The gameplay of Battlefield 1942 generally has a more co-operative focus than previous games of this nature, as it is not only important to kill the opposition but to also hold certain "control points" around the map. Capturing control points allows the team to reinforce itself by enabling players and vehicles to spawn in a given area. Additionally, capturing and controlling control points also reduces enemy reinforcements. Battlefield 1942 was one of the first mainstream games to represent a dramatic shift in FPS gameplay mentality not only favoring individualism but simultaneously encouraging teamwork and coordination.

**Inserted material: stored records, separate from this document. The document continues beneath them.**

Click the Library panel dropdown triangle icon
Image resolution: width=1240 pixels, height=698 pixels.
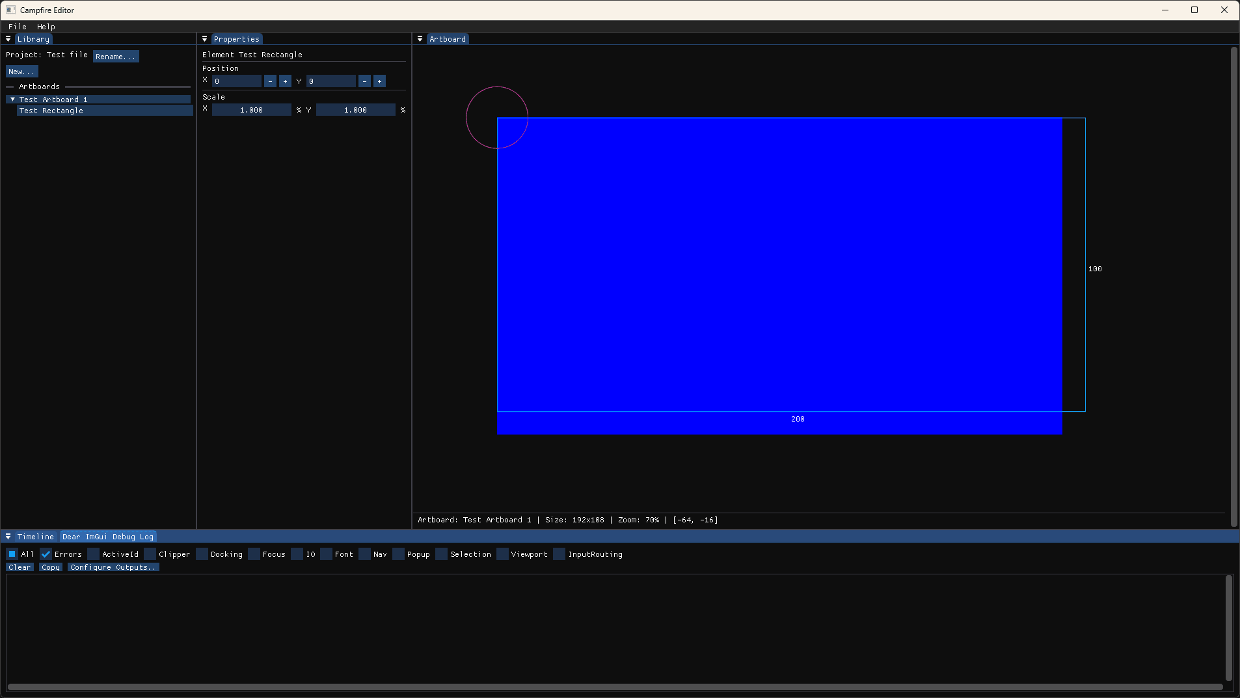point(8,39)
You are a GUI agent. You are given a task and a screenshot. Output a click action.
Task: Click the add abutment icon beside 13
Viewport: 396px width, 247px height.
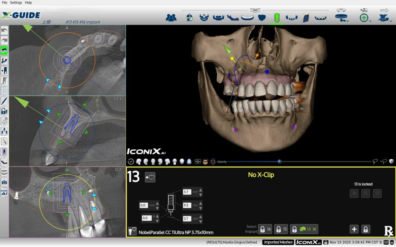coord(150,177)
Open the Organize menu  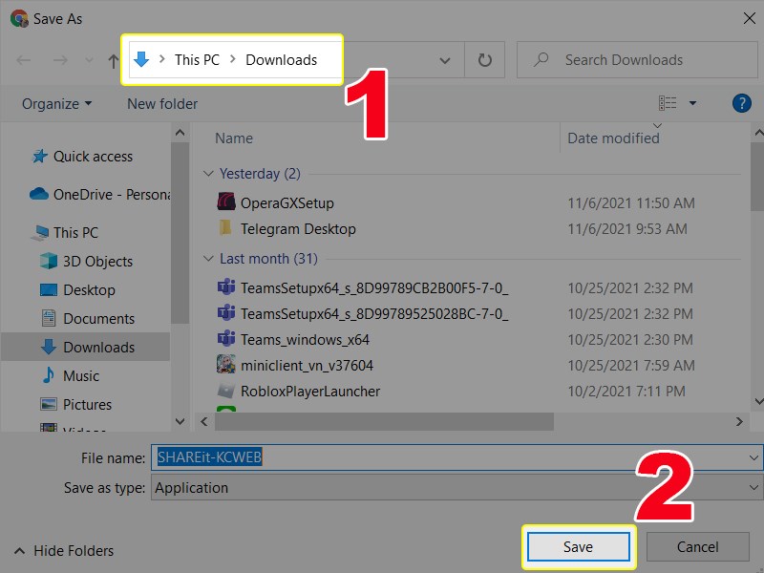[x=54, y=103]
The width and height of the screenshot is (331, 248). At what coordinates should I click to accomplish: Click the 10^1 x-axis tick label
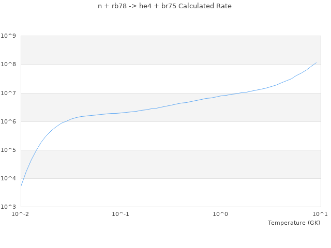(x=320, y=214)
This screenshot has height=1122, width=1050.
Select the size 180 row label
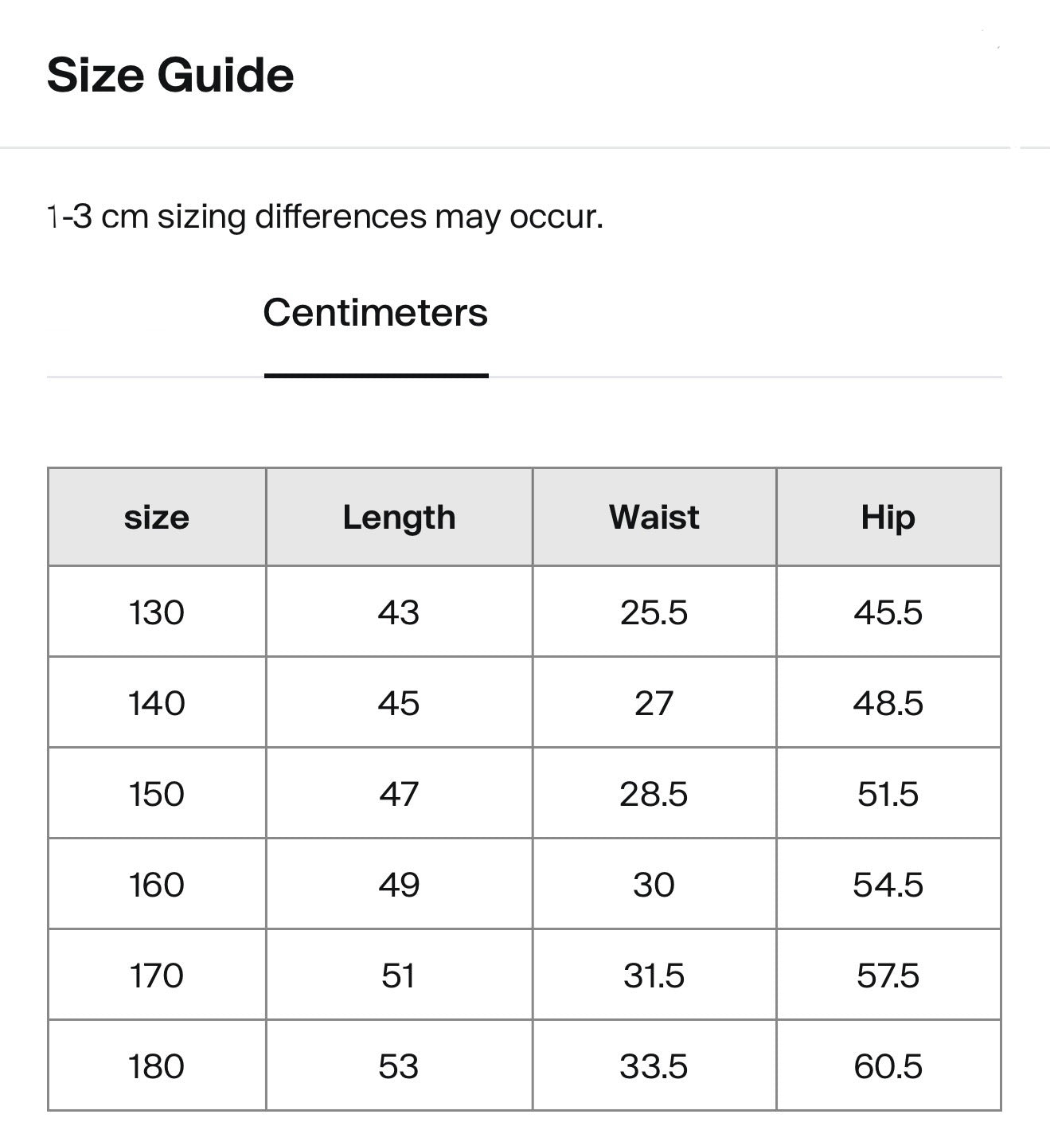pos(157,1066)
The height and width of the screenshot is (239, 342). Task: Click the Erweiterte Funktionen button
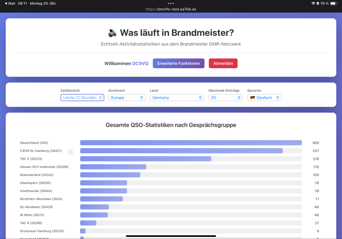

The default gameplay mode, Conquest, centers on the capture and control of control points; once a team captures a control point, its members can respawn from it. When a team loses control of all their control points, they cannot respawn. And if no one is alive, the team with no "spawn" points or the popular term "tickets" loses.
Games are composed of rounds. A team wins the round when the other team runs out of tickets. A team loses tickets when its members are killed, but also when the other team holds a majority of the capture points on the map (typically when one team holds more capture points than the other). Therefore, sometimes the winning team must hunt down straggling or hiding enemy forces at the end of a round.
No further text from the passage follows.